**AUFGABENSTELLUNG**
Wofür hat sich Monte laut der Filmkritik zu HIGH LIFE anstelle der Todesstrafe entschieden?

**DOKUMENT**
####################
HIGH LIFE – Bundesstart 30.05.2019
Liebhaber des Genres sind intelligenter Science Fiction nie abgeneigt. Hier und da sind Weltraumschlachten sehr schön anzusehen, oder man lässt sich durch futuristische Gedankenspiel herausfordern. HIGH LIFE fordert heraus. Er könnte auf hoher See spielen, oder irgendwo in der Wüste, in einem Hochhaus, oder auf dem Mond. Die Figuren könnten allesamt Akademiker sein, oder römische Legionäre. Die Räumlichkeiten könnten ein Penthouse sein, oder eine verfallene Blockhütte. Die Experimente könnten das Wachstum von Gräsern erforschen, oder das tragen von Angora-Socken. Aber HIGH LIFE spielt im Weltraum, in einem heruntergekommenen Raumschiff, mit ausschließlich hochgradig Kriminellen, die Experimenten zur menschlichen Fortpflanzung ausgesetzt sind. Das eherne Ziel der Reise ist letztendlich der Flug in ein schwarzes Loch.
Claire Denis, eine von Kritikern und Arthouse-Liebhabern respektierte Filmautorin, hatte mit ihrem ersten englischsprachigen Film nur ein Anliegen. Ihr ging es um Körperflüssigkeiten. Das ist genauso schwer zu erklären, wie nachzuvollziehen. Auf alle Fälle weckt es Erinnerungen an die Siebziger, wo Kino als Gegenbewegung zur Allgemeinunterhaltung, schwere Gedankenkost in das Zukunftsgenre einbettete. LAUTLOS IM WELTRAUM, oder SOLARIS. Aber auch in jüngeren Tagen pflegt man die alte Tradition zum Beispiel mit MOON, oder durchaus auch mit INTERSTELLAR. Natur, oder der Mensch, oder der Mensch mit der Natur. Auch HIGH LIFE nimmt das auf, allerdings expliziter und hemmungsloser als die vorangegangenen Beispiele.
Wenn Clair Denis von Körperflüssigkeiten spricht, dann ist das bei ihr keine Metapher. Eine Metapher ist höchstens, was sie damit ausdrücken will. So wie alles im Film eine Metapher sein kann. Die gnadenlose Enge des Raumschiffes, die Kaltschnäuzigkeit der Figuren, der vielfache Verzicht auf erklärende Dialoge, die spartanische Ausstattung, das schwere Atmen der Besatzung, die Beziehung eines Kindes zu ihrem Vater, die Einsamkeit in den Tiefen des Weltraumes. Und viele menschliche Absonderungen, wie Blut, Schweiß, Sperma oder Muttermilch. Alles kann man interpretieren, aber auch einfach nur wirken lassen. Monte ist ein Mörder, der sich anstelle der Todesstrafe, für das Weltraumexperiment mit Sex und Fortpflanzung entschieden hat. Wie alle an Bord, die wissentlich nicht dem Tod entrinnen, sondern ihn einfach nur hinauszögern.
####################
**DATENABSCHNITT**
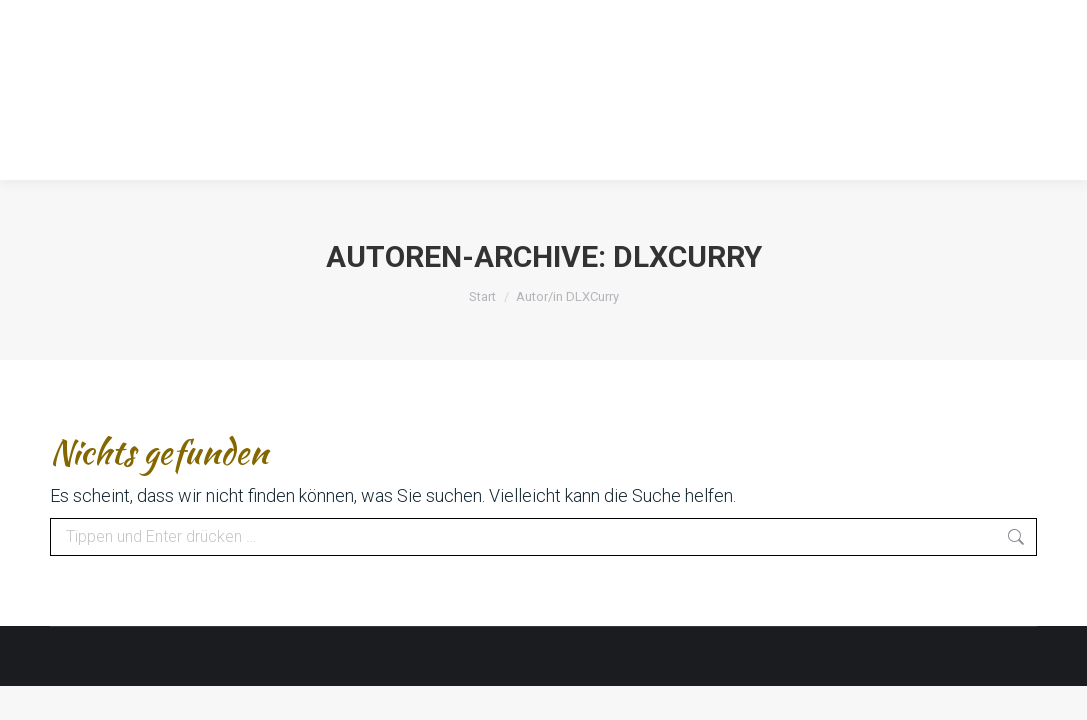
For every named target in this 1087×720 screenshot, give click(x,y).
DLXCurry (687, 256)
####################
**VOLLSTÄNDIGE AUSGABE**
Monte hat sich für das Weltraumexperiment mit Sex und Fortpflanzung entschieden.